What is the difference between a Think-Tank and a PR Firm? Most people would probably answer “Not Much.”
And what if that Think-Tank is government funded?
The Mineta Transportation Institute describes their ogranization as follows:
“It was established by Congress in 1991 as part of the Intermodal Surface Transportation Efficiency Act (ISTEA) and was reauthorized under TEA-21 and again under SAFETEA-LU. The Institute is funded by Congress through the US Department of Transportation’s (DOT) Research and Innovative Technology Administration, by the California Legislature through the Department of Transportation (Caltrans), and by other public and private grants and donations, including grants from the US Department of Homeland Security.”
It’s Board includes Steve Heminger (Exec. Director of the MTC), Thomas E. Barron (President Parsons Transportation Group) and many other representatives of the transportation consulting complex. Like any other Think-Tank, its publications serve to promote the sponsors. But unlike a corporate Think-Tank, this one is government funded — and it promotes mega-projects that benefit the big construction firms.
Case in point, a report that hit the PR wires just today regarding the California High-Speed Rail project. The report is called Research finding: California high-speed rail can bring positive urban transformations; however, the title of the report is meaningless: there was no actual research. Instead, it is an opportunity for civic boosterism on the part of City Councilmembers and staff regarding the project.
The “study” covers several major stations for the project, but let’s focus on its coverage of San Jose. I selected San Jose not just because the “Institute” is headquartered there, and not just because Diridon Station is named for the Institute’s Exec. Director, but because the Diridon station exemplifies the fact that the HSR will actually bring no transformation whatsoever.
Here is the sales pitch from San Jose’s Transportation Policy Manager, Ben Tripousis (page 138):
As Tripousis reasoned, “With a fully builtout Diridon station, we will have more transit nodes than Transbay in San Francisco with HSR, BART, light rail, Amtrak, and Caltrain. We like to think that it sets us up to be in a position to have people take transit to transit.” Dennis Korbiak expects that the HSR will spur development around the Diridon station, adding a significant area that is currently underdeveloped to the downtown core. Station area design consultant, Frank Fuller, envisions the Diridon station as a dense urban center with mixed-use, office, and entertainment uses applications, “which is likely to appeal to a demographic of younger technology-based individuals employed in the area, and possibly encouraging many of them to live near the station.
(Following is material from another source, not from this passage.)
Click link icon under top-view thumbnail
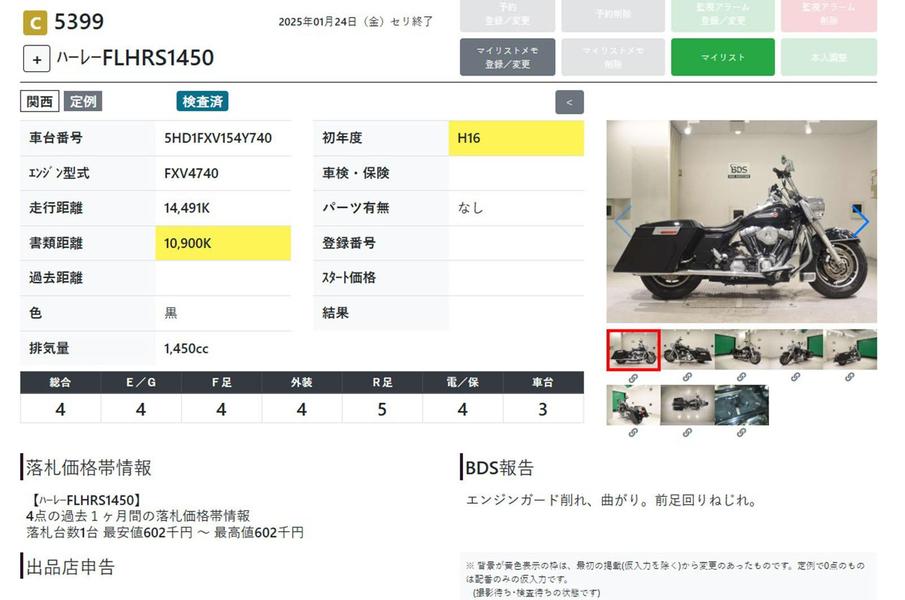The width and height of the screenshot is (905, 600). click(687, 432)
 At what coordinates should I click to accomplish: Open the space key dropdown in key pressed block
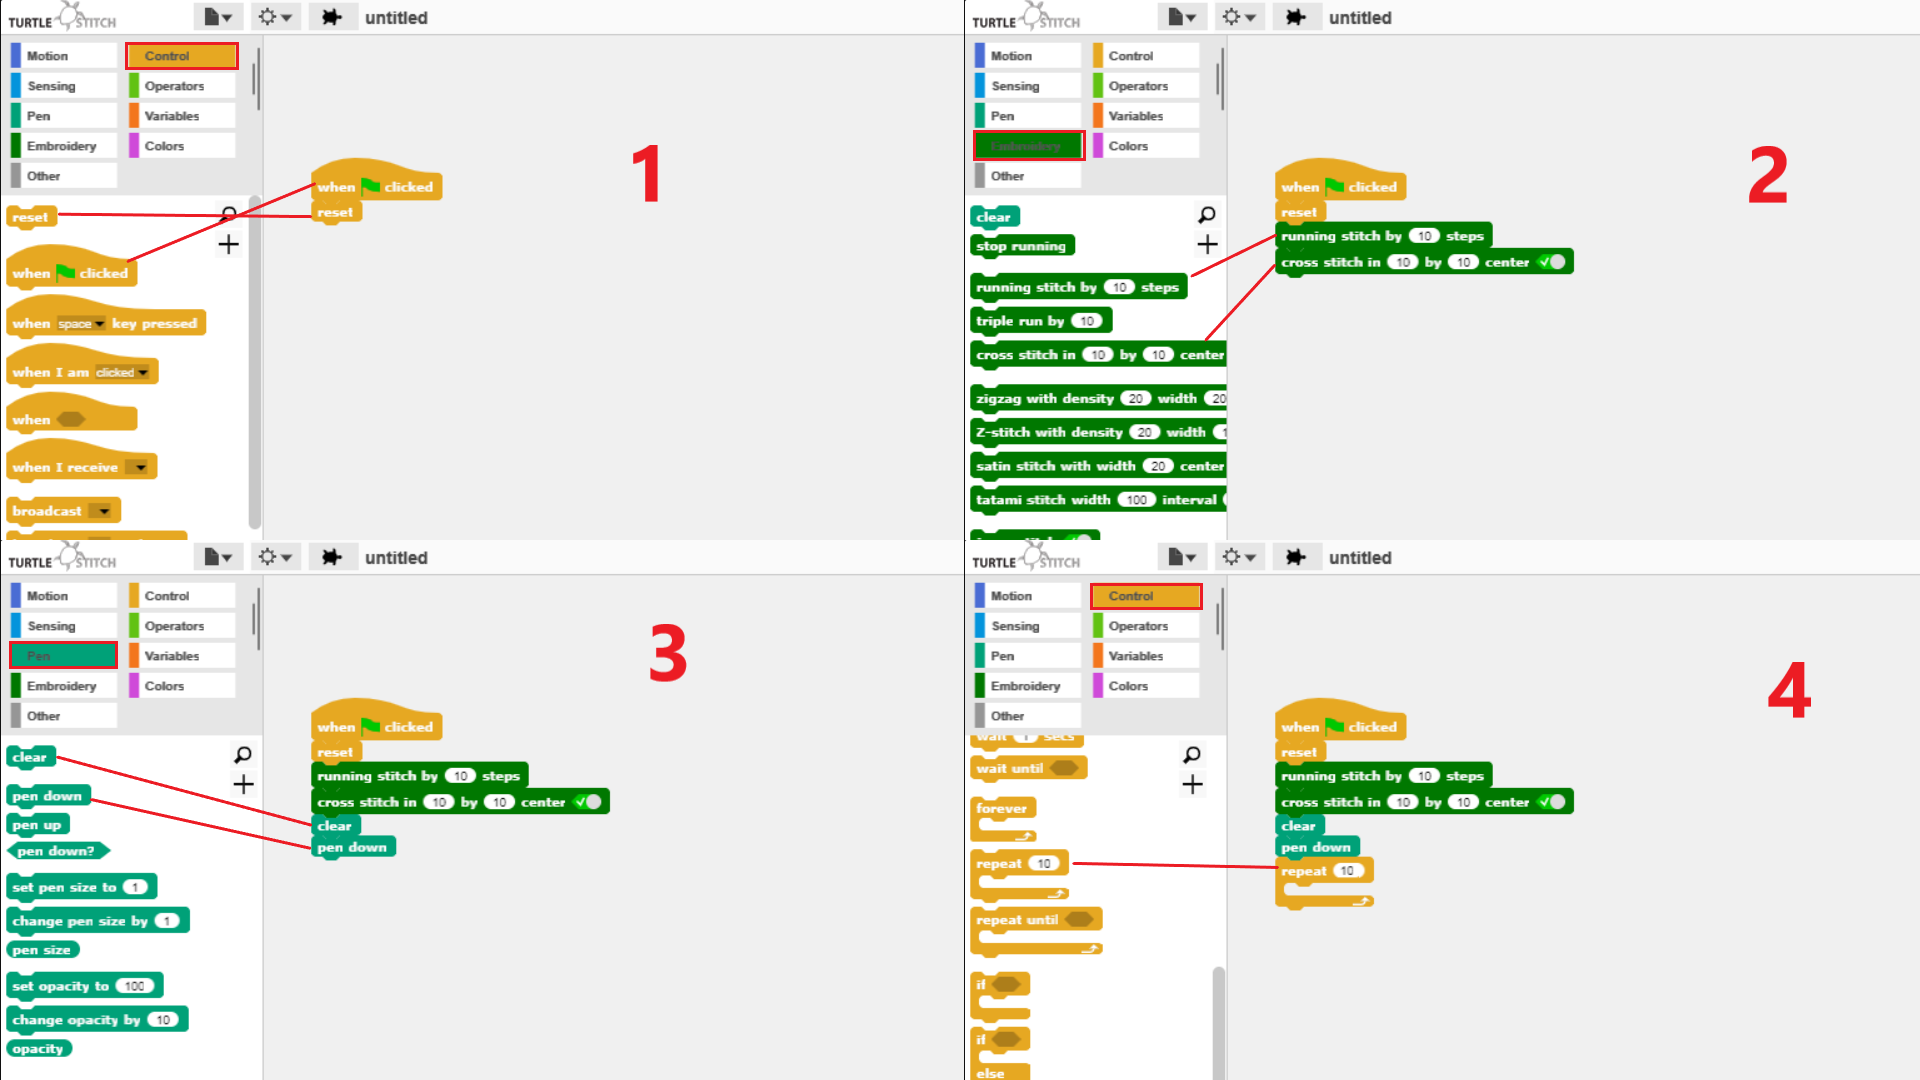(x=99, y=324)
And what about the pedestrian and bike environment? The Diridon area, like the rest of San Jose, is awful for bikes and peds. And the huge parking planned around the station won’t make it any better. But you wouldn’t know that from the Mineta Institute report:
This would really be a vibrant place, with a lot of attention given to place-making, and major attractions for urban dwellers and visitors…. There will be virtually no car traffic through that area; it will be entirely pedestrian and bike, with a few exceptions – maybe taxis and zip cars.
Whoever put that paragraph in the report ought to be, um, institutionalized.